Start of RECORDS

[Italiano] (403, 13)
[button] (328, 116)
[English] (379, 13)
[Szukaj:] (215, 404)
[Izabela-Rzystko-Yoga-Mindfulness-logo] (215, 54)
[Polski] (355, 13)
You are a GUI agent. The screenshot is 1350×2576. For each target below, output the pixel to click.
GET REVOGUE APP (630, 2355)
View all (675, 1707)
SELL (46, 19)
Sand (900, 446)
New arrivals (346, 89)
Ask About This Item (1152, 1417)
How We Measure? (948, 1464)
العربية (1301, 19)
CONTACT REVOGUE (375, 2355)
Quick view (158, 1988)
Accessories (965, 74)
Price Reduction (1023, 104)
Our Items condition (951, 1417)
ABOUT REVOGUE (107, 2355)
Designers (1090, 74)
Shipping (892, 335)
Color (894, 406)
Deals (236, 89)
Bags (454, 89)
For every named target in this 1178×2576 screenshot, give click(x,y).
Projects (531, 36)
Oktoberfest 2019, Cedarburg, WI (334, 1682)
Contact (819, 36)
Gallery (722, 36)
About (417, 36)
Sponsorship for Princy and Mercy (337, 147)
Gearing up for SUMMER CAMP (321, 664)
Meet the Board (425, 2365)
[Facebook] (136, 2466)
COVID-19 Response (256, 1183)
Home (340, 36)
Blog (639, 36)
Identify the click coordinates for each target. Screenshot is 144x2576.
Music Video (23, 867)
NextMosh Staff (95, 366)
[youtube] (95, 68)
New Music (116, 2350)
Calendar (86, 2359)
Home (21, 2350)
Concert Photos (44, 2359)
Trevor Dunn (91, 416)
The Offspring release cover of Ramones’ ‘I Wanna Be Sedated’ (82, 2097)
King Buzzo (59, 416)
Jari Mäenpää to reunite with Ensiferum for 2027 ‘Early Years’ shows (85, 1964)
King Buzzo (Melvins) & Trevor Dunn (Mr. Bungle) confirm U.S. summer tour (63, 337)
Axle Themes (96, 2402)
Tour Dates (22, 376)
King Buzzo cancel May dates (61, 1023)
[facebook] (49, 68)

End of RECORDS

HOW TO COMPLETE THIS TASK: All of the entries above need to be printed again exactly.

ANSWER:
[Italiano] (403, 13)
[button] (328, 116)
[English] (379, 13)
[Szukaj:] (215, 404)
[Izabela-Rzystko-Yoga-Mindfulness-logo] (215, 54)
[Polski] (355, 13)
You are a GUI agent. The screenshot is 1350×2576. For each target below, output the pixel to click.
GET REVOGUE APP (630, 2355)
View all (675, 1707)
SELL (46, 19)
Sand (900, 446)
New arrivals (346, 89)
Ask About This Item (1152, 1417)
How We Measure? (948, 1464)
العربية (1301, 19)
CONTACT REVOGUE (375, 2355)
Quick view (158, 1988)
Accessories (965, 74)
Price Reduction (1023, 104)
Our Items condition (951, 1417)
ABOUT REVOGUE (107, 2355)
Designers (1090, 74)
Shipping (892, 335)
Color (894, 406)
Deals (236, 89)
Bags (454, 89)
For every named target in this 1178×2576 screenshot, give click(x,y).
Projects (531, 36)
Oktoberfest 2019, Cedarburg, WI (334, 1682)
Contact (819, 36)
Gallery (722, 36)
About (417, 36)
Sponsorship for Princy and Mercy (337, 147)
Gearing up for SUMMER CAMP (321, 664)
Meet the Board (425, 2365)
[Facebook] (136, 2466)
COVID-19 Response (256, 1183)
Home (340, 36)
Blog (639, 36)
Identify the click coordinates for each target. Screenshot is 144x2576.
Music Video (23, 867)
NextMosh Staff (95, 366)
[youtube] (95, 68)
New Music (116, 2350)
Calendar (86, 2359)
Home (21, 2350)
Concert Photos (44, 2359)
Trevor Dunn (91, 416)
The Offspring release cover of Ramones’ ‘I Wanna Be Sedated’ (82, 2097)
King Buzzo (59, 416)
Jari Mäenpää to reunite with Ensiferum for 2027 ‘Early Years’ shows (85, 1964)
King Buzzo (Melvins) & Trevor Dunn (Mr. Bungle) confirm U.S. summer tour (63, 337)
Axle Themes (96, 2402)
Tour Dates (22, 376)
King Buzzo cancel May dates (61, 1023)
[facebook] (49, 68)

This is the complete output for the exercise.